This “statement” appears (in more or less these words) in the leaflets handed out by a group of demonstrating young Armenians (see Annex 1), on the cover of book (Annex 2) (1) or in articles written by Armenian authors, (2) quoted by still others. (3)

Armenian propaganda greatly relies on the use of ……… to disseminate biased opinions. For instance, there has also been the assertion that Mustafa Kemal Ataturk, the founder of the Turkish Republic, had “confessed Ottoman state responsibility for the Armenian genocide.” The claim has already been proved (4) to be false and ill-intentioned.

In many human records there may be contradictions, and interpretations may be disputed by different parties. But a “statement”, a single sentence attributed to a man; i.e., Hitler, whose opinions are now in utter disrespect, is a detestable piece of propaganda. It is ugly and loathsome to expect any gain from words, supposed to have been uttered by someone whose uniqueness in history has been to lead a great nation off to war, conquest and ruin. How can just ten words summarize a controversial phenomenon of the last century and the beginning of the present one? Hitler was the man who boasted that the Third Reich would endure for a thousand years. It is astonishing to witness some circles linking the “Armenian question” with the name of Hitler, who promised jobs for the workers, better business for the well-to-do, a big army for the militarists -and even a husband for every German girl (as he stated in a speech at the Lustgarten in Berlin) but brought quick dead failure and disaster.

Hitler had started as a failure. A lung ailment which he suffered later necessitated his dropping out of school for over a year. It was at this point that he subscribed to the Library of Adult Education in Linz and joined the Museum Society, whose books on German history and German mythology he borrowed. He could not enter as well the Vienna Academy of Fine Arts. William L.Shirer, in his brilliant history of Nazi Germany, describes the ideas acquired by such reading as “shallow and shabby, often grotesque and preposteros and poisoned by outlandish prejudices.” He adds: “… They were to form part of the foundation for the Third Reich which this bookish vagrant was soon to build.” (5) Hitler’s basic ideas were thus formed in Vienna when he was a little over twenty; the little that he learned afterward altered nothing in his thinking. For instance, he was completely ignorant about economics, and he never bothered to learn anything about it. In Mein Kampf, nevertheless, he insists on expressing his thoughts on every conceivable subject from history to the movies or from culture to syphilis. To syphilis, for instance, he devotes ten pages, describing it as the most important problem of the country.

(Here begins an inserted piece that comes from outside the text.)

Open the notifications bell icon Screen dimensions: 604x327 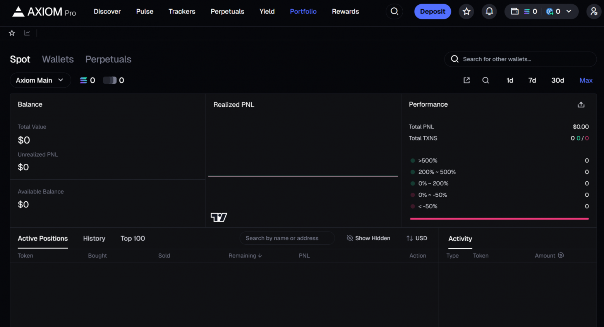point(489,11)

Likewise, Hitler was no historian, certainly no expert on Turkish-Armenian relations or on the “Armenian question”. His views, if any, on the latter may be as “meritorious” as his opinions on democracy and republicanism or his convictions about the Jews. For years, he did not even concern himself much with foreign affairs. (6) His greatest concern was, first, to keep his own absolute control over the party, then over the German state and after that rearmament and economic expansion.

Neither was any of his aides or associates a master hand on the “Armenian question”. One may even suggest that they were completely ignorant of it. Hitler was surrounded by the disreputable Streicher, the mediocre pseudo- “philosopher” Rosenberg, “Putzi” Hanfstaengl with a shallow mind, the ruthless Roehm who organized the first Nazi squads, the drunkard Eckert, the “free slanderer” Strasser, the colourless police officer Frick, the doggedly loyal Hess, the neurotic Goebbels, the former flying ace Goering, the terroristic Himmler and the intriguing Bormann. Such were the men around the Fuehrer- a misshapen mixing of misfits.

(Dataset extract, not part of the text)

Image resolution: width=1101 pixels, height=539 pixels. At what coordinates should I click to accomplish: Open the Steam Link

Hitler is often quoted as having referred to the Armenians in the manner cited above while delivering a secret talk to members of his General Staff, just a week prior to his attack on Poland. I have added to the end of this booklet the original texts of the two Hitler speeches, delivered on August 22, 1939 (Annex 3). They are photocopies of the pages of the official texts, published in the certainly reliable Nuremberg documents. (7) Curiously enough, there is no reference in them to the Armenians. One may rightly assume that Hitler spoke to his generals on that day in German, which is his and their native tongue. The Nuremberg documents are the most authoritative, perhaps the only authentic sources. I am aware of a few English translations, (8) some of which carry an additional sentence that does not occur in the authorized German texts. One wonders whether who might have added it and for what purpose! In terms of “methodology”, the use of a supposedly Hitler statement on the Armenians brings to mind several Nazi “craft”, such as the Reichstag fire, exploited for a certain political end.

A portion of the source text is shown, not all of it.